The task> Below are some records. Quote exactly the lines from the one that contains "You are a computer-use" through the last, both included, and leave out the pictures.

(Records excerpted from a collection)
§

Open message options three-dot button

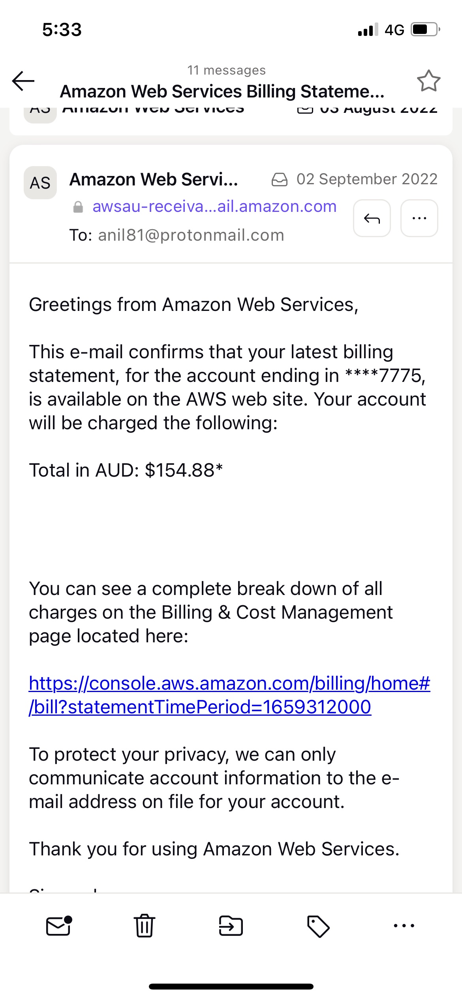click(419, 218)
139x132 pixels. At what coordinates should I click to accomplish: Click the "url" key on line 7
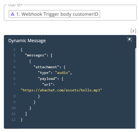[x=47, y=85]
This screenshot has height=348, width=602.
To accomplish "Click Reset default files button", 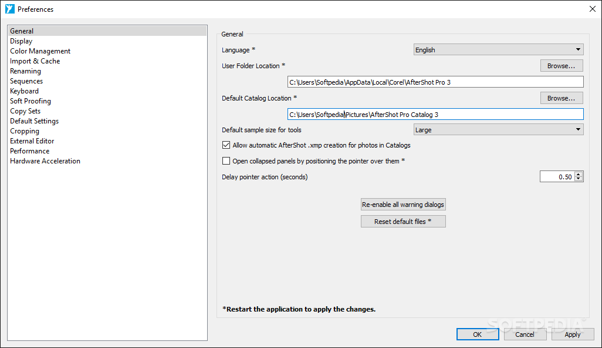I will 403,222.
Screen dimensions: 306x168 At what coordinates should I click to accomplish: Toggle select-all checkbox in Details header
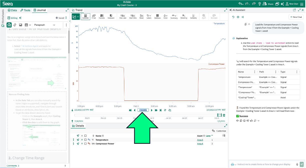(x=86, y=136)
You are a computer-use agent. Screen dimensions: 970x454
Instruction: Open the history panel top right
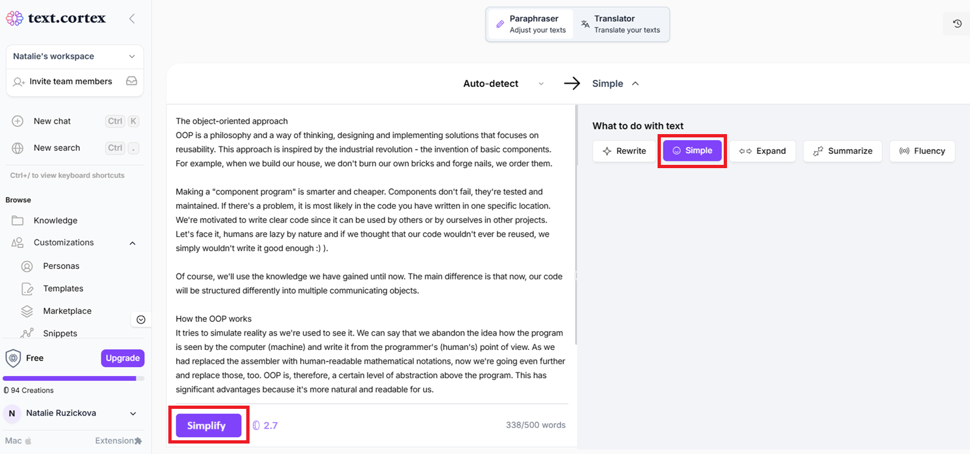[955, 24]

§

Task solution>
You are a computer-use agent. Screen dimensions: 970x454
Instruction: Open the history panel top right
[955, 24]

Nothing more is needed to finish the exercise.